Content starts

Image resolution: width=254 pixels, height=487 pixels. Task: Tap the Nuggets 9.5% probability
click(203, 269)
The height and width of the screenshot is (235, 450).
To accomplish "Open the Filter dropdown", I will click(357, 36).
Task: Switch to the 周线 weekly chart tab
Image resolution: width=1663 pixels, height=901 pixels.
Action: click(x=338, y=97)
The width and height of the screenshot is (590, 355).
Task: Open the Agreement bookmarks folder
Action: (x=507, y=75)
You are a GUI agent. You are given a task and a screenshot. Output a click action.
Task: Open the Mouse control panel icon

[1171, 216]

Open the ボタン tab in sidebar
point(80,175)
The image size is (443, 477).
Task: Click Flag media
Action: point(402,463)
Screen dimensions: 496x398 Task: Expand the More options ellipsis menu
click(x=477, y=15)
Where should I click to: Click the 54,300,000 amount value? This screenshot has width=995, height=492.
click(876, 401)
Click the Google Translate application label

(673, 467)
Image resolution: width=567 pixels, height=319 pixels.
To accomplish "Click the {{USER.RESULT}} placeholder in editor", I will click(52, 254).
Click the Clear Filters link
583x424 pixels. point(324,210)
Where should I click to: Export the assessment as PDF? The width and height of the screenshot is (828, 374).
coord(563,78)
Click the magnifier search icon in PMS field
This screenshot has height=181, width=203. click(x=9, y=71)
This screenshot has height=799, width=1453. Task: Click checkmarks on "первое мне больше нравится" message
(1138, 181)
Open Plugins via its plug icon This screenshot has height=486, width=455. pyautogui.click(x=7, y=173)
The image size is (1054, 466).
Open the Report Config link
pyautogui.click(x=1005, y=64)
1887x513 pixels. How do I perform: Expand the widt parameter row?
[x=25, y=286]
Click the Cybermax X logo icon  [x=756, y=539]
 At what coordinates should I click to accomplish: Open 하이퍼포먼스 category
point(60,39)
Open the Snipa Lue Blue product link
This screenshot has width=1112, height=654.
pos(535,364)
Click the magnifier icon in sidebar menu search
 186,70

Content ends

Show each line from the material above where the string "will" can be found.

Written response =
To accomplish "Open the Filter dropdown", I will click(357, 36).
To accomplish "Click the {{USER.RESULT}} placeholder in editor", I will click(52, 254).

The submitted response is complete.